October 12, 2018
Synspire Pharmaceuticals Announces Abstracts Evaluating New Treatment Options for Cystic Fibrosis Complications Accepted for Presentation at the 32nd Annual North American Cystic Fibrosis Conference
Cambridge, Mass. – October 12, 2018 — Synspire Pharmaceuticals, a privately held company developing a new class of inhaled glycopolymer-based therapeutics for the treatment of pulmonary disease, today announced that three abstracts have been accepted for presentation at the 32ndAnnual North American Cystic Fibrosis Conference (NACFC), occurring October 18-20 in Denver, CO. The three presentations detail the results of research undertaken with polycationic glycopolymer poly (acetyl, arginyl) glucosamine (PAAG) that is being developed by Synspire as SNSP113, an inhaled treatment designed to improve lung function in patients with cystic fibrosis (CF).

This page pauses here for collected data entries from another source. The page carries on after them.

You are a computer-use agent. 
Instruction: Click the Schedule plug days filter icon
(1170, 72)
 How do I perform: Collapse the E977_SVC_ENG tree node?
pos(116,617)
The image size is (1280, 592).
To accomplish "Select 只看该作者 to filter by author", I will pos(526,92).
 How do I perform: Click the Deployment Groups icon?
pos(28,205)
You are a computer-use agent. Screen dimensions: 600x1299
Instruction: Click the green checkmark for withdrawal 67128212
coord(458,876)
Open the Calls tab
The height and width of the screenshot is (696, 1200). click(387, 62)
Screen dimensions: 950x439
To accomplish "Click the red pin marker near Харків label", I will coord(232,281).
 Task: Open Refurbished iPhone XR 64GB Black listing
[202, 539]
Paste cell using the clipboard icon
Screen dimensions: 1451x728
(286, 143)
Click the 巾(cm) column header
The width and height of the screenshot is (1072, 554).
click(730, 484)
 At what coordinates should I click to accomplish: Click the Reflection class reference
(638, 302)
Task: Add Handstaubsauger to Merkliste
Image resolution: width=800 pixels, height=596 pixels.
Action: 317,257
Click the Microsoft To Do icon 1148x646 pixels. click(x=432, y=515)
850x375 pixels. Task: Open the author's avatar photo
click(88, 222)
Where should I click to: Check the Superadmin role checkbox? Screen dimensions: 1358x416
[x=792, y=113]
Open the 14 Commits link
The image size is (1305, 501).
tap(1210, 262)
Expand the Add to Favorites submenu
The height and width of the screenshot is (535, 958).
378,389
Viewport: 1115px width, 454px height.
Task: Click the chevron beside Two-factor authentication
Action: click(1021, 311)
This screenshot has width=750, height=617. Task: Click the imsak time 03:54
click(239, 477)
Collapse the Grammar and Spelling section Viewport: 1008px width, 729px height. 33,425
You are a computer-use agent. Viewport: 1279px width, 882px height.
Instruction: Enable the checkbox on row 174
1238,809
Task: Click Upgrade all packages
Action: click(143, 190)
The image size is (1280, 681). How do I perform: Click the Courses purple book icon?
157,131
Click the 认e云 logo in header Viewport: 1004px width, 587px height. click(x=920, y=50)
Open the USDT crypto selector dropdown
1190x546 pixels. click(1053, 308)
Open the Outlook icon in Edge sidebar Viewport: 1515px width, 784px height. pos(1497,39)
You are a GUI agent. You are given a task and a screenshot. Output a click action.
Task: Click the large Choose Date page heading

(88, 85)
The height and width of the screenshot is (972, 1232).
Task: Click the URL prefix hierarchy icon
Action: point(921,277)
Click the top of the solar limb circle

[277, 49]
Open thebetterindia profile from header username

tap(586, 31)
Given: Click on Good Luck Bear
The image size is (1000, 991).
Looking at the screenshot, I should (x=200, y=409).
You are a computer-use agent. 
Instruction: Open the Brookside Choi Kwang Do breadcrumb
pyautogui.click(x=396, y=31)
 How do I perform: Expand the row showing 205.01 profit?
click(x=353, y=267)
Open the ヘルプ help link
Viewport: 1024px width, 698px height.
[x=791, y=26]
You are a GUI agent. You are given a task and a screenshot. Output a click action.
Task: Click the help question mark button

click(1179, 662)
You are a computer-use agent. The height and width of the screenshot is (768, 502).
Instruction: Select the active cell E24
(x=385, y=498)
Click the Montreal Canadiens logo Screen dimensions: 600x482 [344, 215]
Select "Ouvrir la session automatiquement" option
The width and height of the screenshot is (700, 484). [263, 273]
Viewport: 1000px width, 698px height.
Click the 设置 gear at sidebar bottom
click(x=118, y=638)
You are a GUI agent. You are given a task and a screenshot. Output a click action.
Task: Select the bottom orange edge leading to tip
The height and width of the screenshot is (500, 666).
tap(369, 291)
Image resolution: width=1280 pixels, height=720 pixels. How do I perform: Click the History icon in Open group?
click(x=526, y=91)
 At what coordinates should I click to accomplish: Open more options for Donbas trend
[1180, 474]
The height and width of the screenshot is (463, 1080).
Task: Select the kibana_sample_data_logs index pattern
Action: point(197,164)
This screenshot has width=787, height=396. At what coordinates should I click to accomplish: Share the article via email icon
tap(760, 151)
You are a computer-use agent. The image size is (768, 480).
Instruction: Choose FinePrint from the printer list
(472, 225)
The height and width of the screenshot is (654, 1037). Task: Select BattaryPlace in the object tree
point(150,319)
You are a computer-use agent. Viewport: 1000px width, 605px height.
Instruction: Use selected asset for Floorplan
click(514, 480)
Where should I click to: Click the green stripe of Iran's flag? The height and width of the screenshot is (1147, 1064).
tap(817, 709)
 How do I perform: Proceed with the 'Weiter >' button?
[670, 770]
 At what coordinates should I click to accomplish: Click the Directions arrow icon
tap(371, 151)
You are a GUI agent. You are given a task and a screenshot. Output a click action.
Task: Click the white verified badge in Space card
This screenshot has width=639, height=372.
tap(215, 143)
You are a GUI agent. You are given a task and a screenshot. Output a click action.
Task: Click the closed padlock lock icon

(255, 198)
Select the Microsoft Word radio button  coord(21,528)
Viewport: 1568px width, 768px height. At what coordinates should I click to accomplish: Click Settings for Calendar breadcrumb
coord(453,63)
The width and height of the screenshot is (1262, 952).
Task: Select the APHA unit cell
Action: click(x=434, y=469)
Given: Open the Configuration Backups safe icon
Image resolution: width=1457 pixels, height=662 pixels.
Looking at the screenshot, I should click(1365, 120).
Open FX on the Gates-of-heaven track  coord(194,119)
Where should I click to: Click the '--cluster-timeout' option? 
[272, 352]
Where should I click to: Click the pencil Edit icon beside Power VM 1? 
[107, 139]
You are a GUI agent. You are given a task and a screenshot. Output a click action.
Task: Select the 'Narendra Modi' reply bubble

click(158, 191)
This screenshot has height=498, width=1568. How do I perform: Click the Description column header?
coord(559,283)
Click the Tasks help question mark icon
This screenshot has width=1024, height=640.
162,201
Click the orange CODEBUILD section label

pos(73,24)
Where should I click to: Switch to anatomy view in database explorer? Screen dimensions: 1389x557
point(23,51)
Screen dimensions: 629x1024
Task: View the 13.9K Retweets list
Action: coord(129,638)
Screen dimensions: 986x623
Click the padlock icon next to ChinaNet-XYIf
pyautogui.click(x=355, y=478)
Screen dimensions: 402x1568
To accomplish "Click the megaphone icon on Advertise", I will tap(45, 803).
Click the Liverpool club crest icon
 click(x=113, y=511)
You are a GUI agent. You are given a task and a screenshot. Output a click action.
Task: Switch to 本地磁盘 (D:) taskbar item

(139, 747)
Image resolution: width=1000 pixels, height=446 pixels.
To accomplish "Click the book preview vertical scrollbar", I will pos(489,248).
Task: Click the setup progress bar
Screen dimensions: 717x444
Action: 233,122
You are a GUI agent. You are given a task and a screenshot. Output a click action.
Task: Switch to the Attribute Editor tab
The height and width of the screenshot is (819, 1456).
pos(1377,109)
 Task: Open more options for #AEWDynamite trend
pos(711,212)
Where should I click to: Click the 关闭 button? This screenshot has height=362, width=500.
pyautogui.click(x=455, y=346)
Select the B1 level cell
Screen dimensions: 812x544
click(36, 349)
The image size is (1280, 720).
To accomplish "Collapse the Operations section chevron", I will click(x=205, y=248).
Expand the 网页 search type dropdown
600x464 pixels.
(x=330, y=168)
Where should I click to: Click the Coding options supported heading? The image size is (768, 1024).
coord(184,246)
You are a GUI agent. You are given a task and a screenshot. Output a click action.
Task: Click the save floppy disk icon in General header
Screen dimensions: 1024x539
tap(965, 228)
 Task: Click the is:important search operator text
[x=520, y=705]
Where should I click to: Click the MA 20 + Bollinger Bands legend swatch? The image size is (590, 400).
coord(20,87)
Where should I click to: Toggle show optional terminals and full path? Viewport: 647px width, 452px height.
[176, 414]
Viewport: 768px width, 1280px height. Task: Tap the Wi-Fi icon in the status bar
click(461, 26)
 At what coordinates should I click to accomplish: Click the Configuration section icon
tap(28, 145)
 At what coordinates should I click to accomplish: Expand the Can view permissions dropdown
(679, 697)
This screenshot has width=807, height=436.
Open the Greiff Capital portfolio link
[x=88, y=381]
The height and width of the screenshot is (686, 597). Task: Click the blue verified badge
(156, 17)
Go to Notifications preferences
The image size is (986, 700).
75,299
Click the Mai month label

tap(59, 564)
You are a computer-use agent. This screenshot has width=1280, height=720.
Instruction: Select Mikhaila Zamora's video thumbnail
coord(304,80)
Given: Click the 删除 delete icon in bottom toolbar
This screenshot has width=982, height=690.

Results of all three studies will be presented at Poster Session I.
Presenter: Courtney Fernandez Petty, Ph.D.
Title: PAAG Improves Mucociliary Transport in CF Rats
Date: Thursday, October 18, 2018
Time: 11:15 – 1:45 PM MT
Dr. Fernandez Petty’s presentation will highlight the work led by collaborators Steven Rowe, M.D. and his team at the University of Alabama at Birmingham, and Guillermo Tearney, M.D., Ph.D. at the Tearney Lab in the Wellman Center for Photomedicine, Massachusetts General Hospital, Boston, Massachusetts. The presentation will focus on the beneficial mucoactive effects of PAAG on mucociliary transport in the trachea and lungs of CF rats.
Presenter: Dixon Johns, B.S.
Title: Novel Disruption of an Alginate Biofilm Infection Model of CF Respiratory Disease
Date: Thursday, October 18, 2018
Time: 11:15 – 1:45 PM MT
Dixon Johns’s presentation will highlight the work led by collaborator Dr. Rowe and his team at the University of Alabama at Birmingham investigating the ability of PAAG to reduce respiratory biofilm integrity.
Presenter: Bryan Garcia, M.D.
Title: Poly Acetyl-Arginyl Glucosamine Has Anti-Biofilm and Anti-Pseudomonal Effect In-Vitro
Date: Thursday, October 18, 2018
Time: 11:15 – 1:45 PM MT
Dr. Garcia’s presentation will highlight work led by collaborators Drs. Rowe and Swords, both at the University of Alabama at Birmingham. The presentation will focus on the anti-biofilm and anti-pseudomonal properties of PAAG.
Research was funded by the CF Foundation and the National Institutes of Health.
About SNSP113
The company’s lead product, SNSP113, is a first-in-class inhaled glycochemistry-based therapeutic with a broad spectrum mechanism of action intended to target the underlying cascade of events that lead to progressive pulmonary disease or other life-threatening pulmonary conditions, such as nontuberculous Mycobacteria(NTM), Burkholderia cepacia complex (BCC), Pseudomonas aeruginosaor methicillin-resistant Staphylococcus aureus(MRSA). SNSP113 is designed to normalize mucin viscosity and improve mucus transport to increase airway clearance. SNSP113 disrupts the cohesion of bacterial biofilms and interacts with the cell walls of invading bacteria to increase their permeability, reduce their viability and potentiate the efficacy of antibiotics. These actions of SNSP113 lead to a reduction in the inflammatory cascade of neutrophils that can lead to pulmonary damage and fibrosis. Progressive pulmonary disease leads to overwhelming symptoms, impacts quality of life (QoL) and results in debilitating progressive lung decline. Synspira is expected to initiate SNSP113 Phase 2 trials in 2019.
About Cystic Fibrosis
Cystic fibrosis (CF) is a progressive genetic disease that causes airway obstruction, persistent lung infections and chronic inflammation of pulmonary tissue leading to permanent lung damage and ultimately resulting in respiratory failure. CF is characterized by the accumulation of thick, sticky mucus in the lungs and clogged airways which impede breathing. Bacteria are not easily cleared and create protective biofilms that are difficult for antibiotics to penetrate and often lead to the emergence of multi-drug resistant bacteria. More than 30,000 people in the United States, and a similar number in Europe, live with cystic fibrosis.